Après un an d’escale en Nouvelle-Calédonie, départ le 9 juin 2019 à 7:00 (UTC+11) de la baie de l’Orphelinat. Port d’entrée visé en Australie : Brisbane, capitale du Queensland, 790 milles au WSW.

Pour la première fois, nous nous lançons dans une navigation longue au large sans l’appui météo offert par une connexion Iridium. Comparée à notre aller-retour en Nouvelle-Zélande, cette étape plus courte, dans les alizés, entre 22 et 27° de latitude Sud ne présente à priori pas de difficulté particulière. C’est donc le moment idéal pour s’émanciper des satellites au profit des ondes radio hautes fréquences.

Cartes météofax

Callés sur les ondes courtes (SW) en mode BLU (SSB), nous pouvons avec notre poste radio Sangean ATS-909X recevoir directement sur l’ordinateur des cartes météofax. Contrairement aux fichiers Grib par Iridium, les cartes météofax ne sortent pas brutes du modèle météo NOAA-GFS, elles ont été retraitées par des prévisionnistes. Du fait du coût (élevé) de la connexion Iridium, on cherche toujours à minimiser la taille d’un fichier Grib et donc la surface de la prévision, conséquence on ne connait pas le contexte dans lequel on navigue, on a comme des œillères. Les cartes météofax par contre donnent à l’échelle synoptique (planétaire) une vision d’ensemble sur une large portion d’océan de la situation météo, elles sont plus pédagogiques car elles permettent de suivre et d’affiner sa compréhension des phénomènes météo et cela gratuitement.

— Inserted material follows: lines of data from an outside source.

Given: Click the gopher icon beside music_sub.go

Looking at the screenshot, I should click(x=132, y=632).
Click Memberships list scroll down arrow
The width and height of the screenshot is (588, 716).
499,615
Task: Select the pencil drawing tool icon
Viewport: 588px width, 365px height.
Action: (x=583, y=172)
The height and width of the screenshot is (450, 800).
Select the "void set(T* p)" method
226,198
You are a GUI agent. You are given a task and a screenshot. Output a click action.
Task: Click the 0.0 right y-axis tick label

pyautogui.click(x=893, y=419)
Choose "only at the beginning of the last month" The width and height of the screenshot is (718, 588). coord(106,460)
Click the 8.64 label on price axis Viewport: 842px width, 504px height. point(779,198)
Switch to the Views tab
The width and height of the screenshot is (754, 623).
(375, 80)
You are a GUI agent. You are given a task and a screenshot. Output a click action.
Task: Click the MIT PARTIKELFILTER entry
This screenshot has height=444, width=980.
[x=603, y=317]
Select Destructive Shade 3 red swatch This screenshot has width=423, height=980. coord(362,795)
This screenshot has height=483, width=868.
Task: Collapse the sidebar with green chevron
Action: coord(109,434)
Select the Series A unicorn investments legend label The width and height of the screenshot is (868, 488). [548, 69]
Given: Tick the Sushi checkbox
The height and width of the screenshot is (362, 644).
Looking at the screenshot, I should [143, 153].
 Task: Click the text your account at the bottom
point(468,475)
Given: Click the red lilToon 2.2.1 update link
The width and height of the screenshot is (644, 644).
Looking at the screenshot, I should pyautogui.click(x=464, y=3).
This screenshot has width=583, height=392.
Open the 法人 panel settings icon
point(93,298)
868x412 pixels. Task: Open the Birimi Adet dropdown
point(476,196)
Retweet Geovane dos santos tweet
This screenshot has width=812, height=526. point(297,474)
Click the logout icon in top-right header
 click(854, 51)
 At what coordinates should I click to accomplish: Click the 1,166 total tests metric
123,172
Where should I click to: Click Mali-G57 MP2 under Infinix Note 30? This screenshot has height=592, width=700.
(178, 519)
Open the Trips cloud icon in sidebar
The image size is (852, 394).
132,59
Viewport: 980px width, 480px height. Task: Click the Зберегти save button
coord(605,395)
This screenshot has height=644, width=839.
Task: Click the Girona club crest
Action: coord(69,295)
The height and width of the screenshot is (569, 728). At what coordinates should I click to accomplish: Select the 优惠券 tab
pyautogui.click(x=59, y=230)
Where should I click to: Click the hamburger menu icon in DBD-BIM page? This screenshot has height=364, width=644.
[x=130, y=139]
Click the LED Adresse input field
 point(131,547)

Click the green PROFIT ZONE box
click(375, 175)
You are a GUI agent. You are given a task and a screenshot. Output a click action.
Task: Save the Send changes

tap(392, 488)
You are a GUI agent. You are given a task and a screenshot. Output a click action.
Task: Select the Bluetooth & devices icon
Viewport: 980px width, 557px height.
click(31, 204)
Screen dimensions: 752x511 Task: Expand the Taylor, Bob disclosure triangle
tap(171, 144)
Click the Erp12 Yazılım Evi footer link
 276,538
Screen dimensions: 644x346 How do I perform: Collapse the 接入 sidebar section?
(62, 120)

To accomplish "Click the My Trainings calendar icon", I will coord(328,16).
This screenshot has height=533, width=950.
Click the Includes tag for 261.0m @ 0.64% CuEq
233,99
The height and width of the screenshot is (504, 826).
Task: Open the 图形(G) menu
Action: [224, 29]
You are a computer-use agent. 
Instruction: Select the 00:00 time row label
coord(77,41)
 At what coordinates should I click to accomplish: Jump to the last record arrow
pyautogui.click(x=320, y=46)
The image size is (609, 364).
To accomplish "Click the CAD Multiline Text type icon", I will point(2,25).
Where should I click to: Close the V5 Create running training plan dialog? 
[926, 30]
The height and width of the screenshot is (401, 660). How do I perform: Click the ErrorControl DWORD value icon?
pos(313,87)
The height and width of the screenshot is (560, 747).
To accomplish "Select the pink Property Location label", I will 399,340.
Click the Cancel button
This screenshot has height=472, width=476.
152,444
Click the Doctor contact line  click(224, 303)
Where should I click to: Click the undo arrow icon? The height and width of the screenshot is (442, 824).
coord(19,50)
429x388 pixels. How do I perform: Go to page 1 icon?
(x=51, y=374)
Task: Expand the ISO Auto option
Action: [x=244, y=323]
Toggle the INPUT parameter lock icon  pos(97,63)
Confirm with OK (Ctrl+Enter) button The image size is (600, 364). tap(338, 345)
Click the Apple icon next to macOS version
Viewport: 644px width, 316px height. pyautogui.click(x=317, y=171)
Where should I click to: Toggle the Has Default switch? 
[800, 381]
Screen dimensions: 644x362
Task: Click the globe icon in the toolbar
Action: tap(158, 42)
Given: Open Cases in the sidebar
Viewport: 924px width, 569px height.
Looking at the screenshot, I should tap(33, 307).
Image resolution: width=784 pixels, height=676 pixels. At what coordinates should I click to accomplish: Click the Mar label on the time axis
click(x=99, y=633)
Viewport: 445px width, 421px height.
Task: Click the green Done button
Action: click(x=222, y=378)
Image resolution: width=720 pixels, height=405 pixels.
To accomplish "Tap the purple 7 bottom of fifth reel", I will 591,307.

Un point délicat concerne l’installation et le paramétrage de l’ensemble du système : l’antenne (les filières du bateau), le récepteur radio, le PC et le logiciel (JVComm32). Concrètement, le récepteur radio capte un signal qui alterne entre deux tonalités, chacune représente un pixel, noir ou blanc ; un câble audio entre la sortie line out de la radio et l’entrée microphone de la carte son permet au PC de réceptionner le signal ; le logiciel le démodule et dessine en temps réel, ligne par ligne, l’image de la carte météo sur l’écran.

Quelques exemples des météofax reçus, les cartes 4-day forecast sont les plus intéressantes ainsi que les cartes Analysis qui donnent à l’avant des fronts les vents observés sur le terrain.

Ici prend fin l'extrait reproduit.